(Stored records)
==*==
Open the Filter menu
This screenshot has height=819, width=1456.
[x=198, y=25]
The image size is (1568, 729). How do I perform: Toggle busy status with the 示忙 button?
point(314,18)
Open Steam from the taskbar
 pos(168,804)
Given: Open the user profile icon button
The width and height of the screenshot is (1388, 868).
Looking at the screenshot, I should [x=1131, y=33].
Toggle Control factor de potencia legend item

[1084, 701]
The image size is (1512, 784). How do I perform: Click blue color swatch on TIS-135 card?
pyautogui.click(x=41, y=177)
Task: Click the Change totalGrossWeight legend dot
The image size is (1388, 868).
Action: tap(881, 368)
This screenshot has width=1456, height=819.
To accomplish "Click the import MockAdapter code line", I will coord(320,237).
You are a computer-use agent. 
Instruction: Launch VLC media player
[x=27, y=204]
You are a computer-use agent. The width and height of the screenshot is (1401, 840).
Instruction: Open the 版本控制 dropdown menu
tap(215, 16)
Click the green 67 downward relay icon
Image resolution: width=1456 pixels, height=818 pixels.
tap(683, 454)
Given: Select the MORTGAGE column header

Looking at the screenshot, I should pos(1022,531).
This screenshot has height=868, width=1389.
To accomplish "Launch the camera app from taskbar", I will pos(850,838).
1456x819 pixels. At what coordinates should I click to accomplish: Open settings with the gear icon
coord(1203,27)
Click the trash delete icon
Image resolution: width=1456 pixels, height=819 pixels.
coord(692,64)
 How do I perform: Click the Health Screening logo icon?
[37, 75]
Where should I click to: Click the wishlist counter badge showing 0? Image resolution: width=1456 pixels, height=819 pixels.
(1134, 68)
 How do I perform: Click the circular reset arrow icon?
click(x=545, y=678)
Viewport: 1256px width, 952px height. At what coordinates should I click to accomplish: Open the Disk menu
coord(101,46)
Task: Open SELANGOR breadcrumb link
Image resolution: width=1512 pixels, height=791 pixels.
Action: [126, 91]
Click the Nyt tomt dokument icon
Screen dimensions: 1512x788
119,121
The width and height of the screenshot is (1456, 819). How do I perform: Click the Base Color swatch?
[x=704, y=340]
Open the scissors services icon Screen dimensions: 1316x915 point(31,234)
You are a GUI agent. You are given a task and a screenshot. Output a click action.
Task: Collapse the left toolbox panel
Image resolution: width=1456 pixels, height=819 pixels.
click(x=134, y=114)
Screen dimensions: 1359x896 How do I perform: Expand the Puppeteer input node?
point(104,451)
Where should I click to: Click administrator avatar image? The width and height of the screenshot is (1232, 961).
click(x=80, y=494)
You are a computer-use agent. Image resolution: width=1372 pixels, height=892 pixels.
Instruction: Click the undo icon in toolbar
==*==
**WHAT THE TASK REQUIRES:** If a line in the entries above contains the word "agent", copy it.

**OUTPUT BELOW:**
You are a computer-use agent. 
You are a computer-use agent. The width and height of the screenshot is (1401, 840).
You are a GUI agent. You are given a task and a screenshot. Output a click action.
You are a computer-use agent. Image resolution: width=1372 pixels, height=892 pixels.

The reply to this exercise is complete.